With the above-mentioned strength of full-time hiring, persisting low-interest rates, and a post-covid-19 rebound in confidence, consumer spending (as reflected by retail sales) posted a solid +6.1% quarter-to-quarter gain in 2022’s Q1, after back-to-back declines in Q3 and Q4 of 2021. Going forward, while spending will be dampened by rising interest rates and the eroding impact of inflation on real disposable incomes, it should (as a counterweight) be supported by sustained gains in hiring and a steady inflow of interprovincial and international migrants.

After hitting an eight-month post-pandemic high of 10,024 units in January, the combination of softening pent-up demand, a significant deterioration in affordability due to higher house prices and a shrinkage in the number of new resale listings, caused B.C. existing home sales to trend steadily lower over the past three months. Consistent with this moderation in demand, starts of both single and multiple units in the province have retreated from a recent high of 51,000 units in December to 30,000 in March.

Going forward, the impact of the recent increases in interest rates on top of B.C.’s pre-existing affordability issues will probably cool ownership housing demand through the remainder of this year and into the first half of 2023. That said, the effects of a persisting steady inflow of international and interprovincial migrants will underpin demand for rental accommodation.

Given the high level of net migration, the fact the apartment vacancy rate in the province is at a three-year low and, given that starts of multi-family units are down by -22% year to date, upward pressure on rents should intensify in the near term. We expect total housing starts in B.C. to be in the range of 40,000 to 43,000 units this year and 39,000 to 42,000 in 2023, compared with 47,700 in 2021.

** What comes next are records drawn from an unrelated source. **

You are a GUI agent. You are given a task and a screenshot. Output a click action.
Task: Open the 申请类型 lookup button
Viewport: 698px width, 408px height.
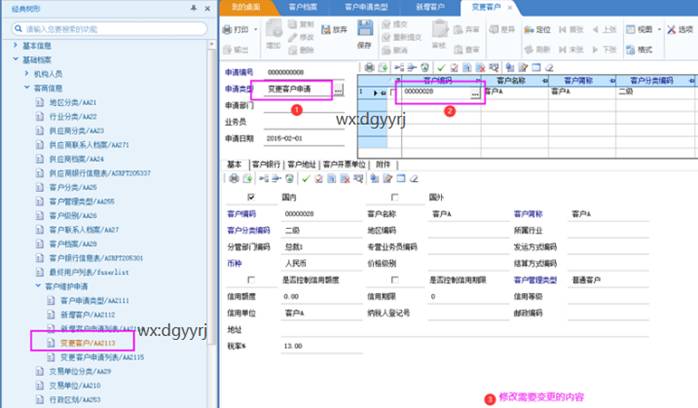click(339, 91)
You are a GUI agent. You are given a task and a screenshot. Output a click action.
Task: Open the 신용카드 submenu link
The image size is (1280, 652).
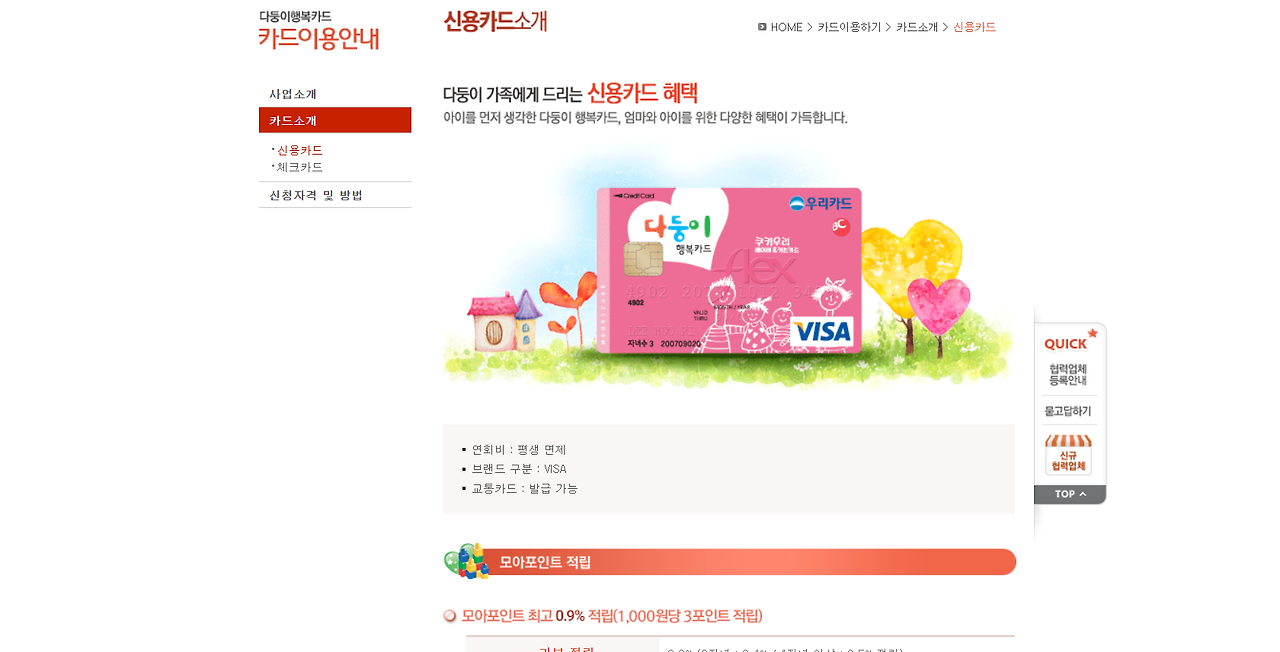point(299,150)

Boosts to Non-residential ion

Unlike residential construction and consumer spending, the near-term prospects of which are dimmed by higher interest rates, the outlook for non-residential construction is in positive territory for several reasons. First, for B.C. firms, the average rate of capacity utilization has increased steadily from 71% to a high of 76% since February. Second, the most recent (2021-22) Statistics Canada survey of Non-residential Capital and Repair Expenditures (CARE) reported that public and private organizations intend to increase their capital outlays by +7.2% in 2022 after an estimated gain of +11.2% in 2021.

Third, according to the provincial budget, taxpayer-supported investment will increase by +30% in fiscal 2022-23. Major projects underway or on the drawing boards in the province include Broadway Subway work, the twinning of Highway 1 between Kamloops and the Alberta border, the LNG Canada Terminal, and the Pacific Trail Pipeline.